• **Exercise objective**
Exactly as written, set down each line of the data below except its pictures.
═════ Available records
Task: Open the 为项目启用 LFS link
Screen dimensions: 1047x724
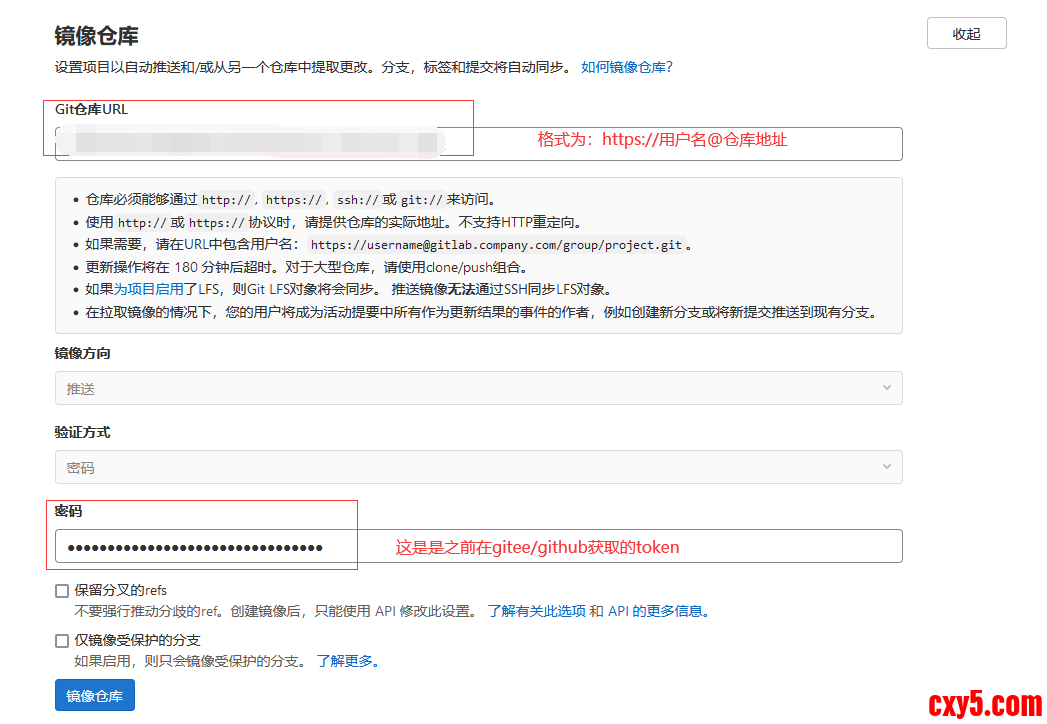Action: [x=148, y=289]
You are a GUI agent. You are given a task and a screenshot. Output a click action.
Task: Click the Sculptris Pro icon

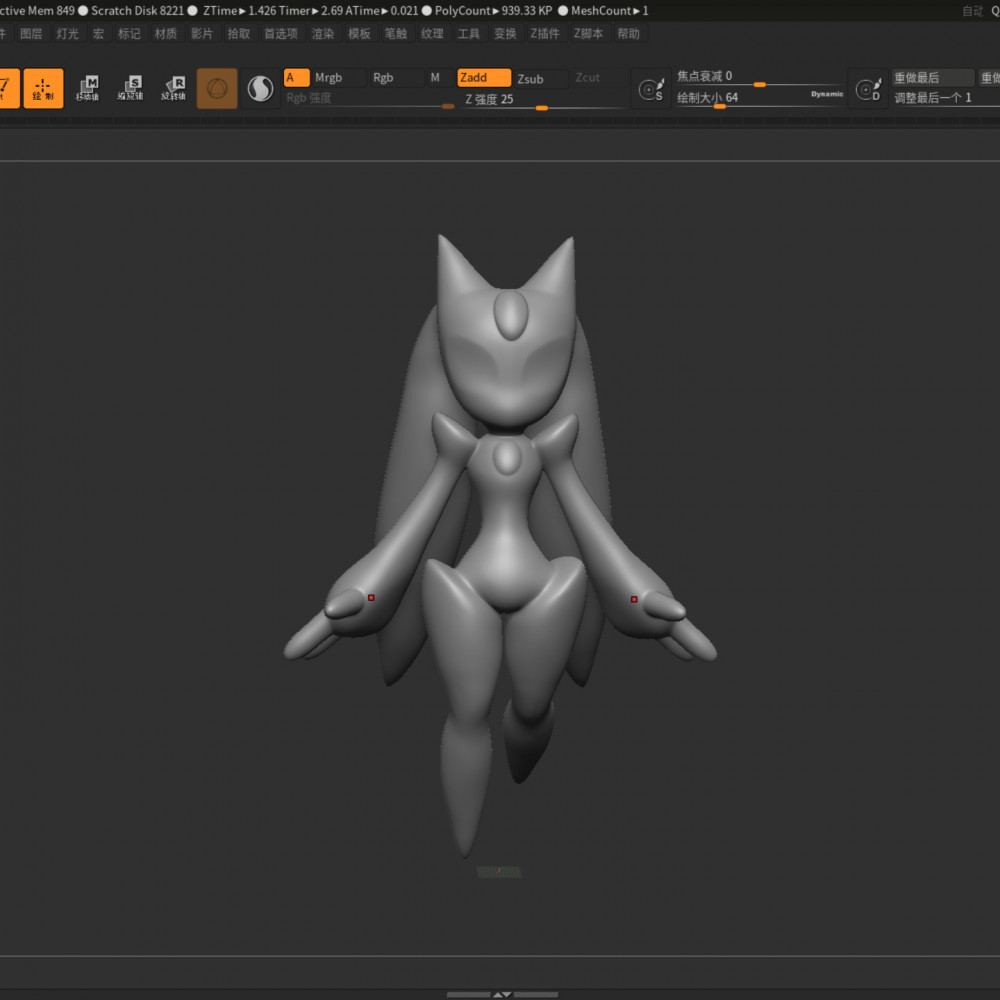coord(260,88)
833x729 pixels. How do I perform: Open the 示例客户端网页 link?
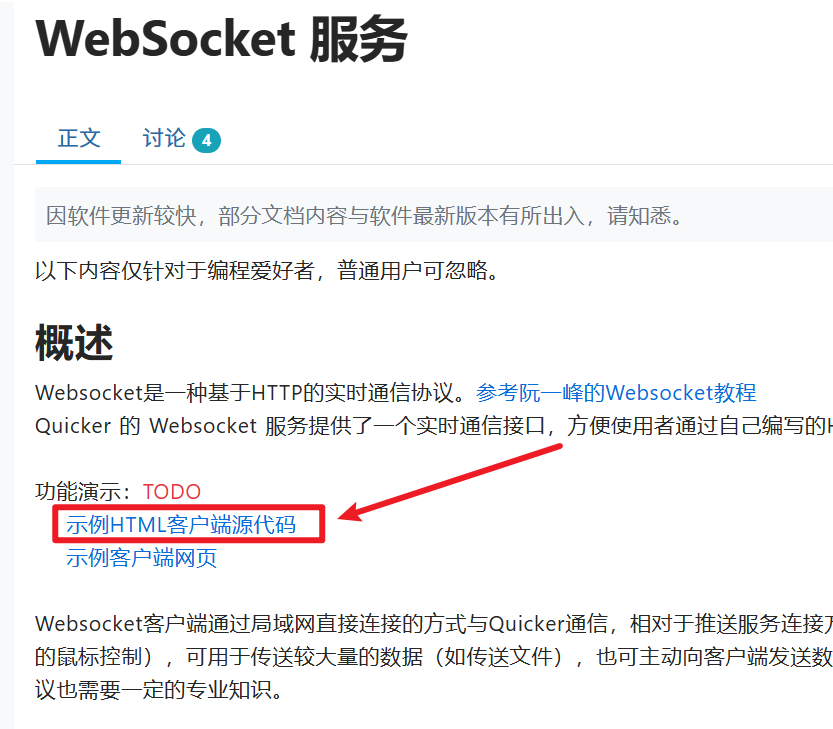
══════════
• **Your response**
Task: Open the 为项目启用 LFS link
Screen dimensions: 1047x724
Action: [x=148, y=289]
You are a GUI agent. You are given a task and a screenshot. Output a click action.
Task: Click the Sculptris Pro icon

coord(260,88)
833x729 pixels. How do I perform: Open the 示例客户端网页 link?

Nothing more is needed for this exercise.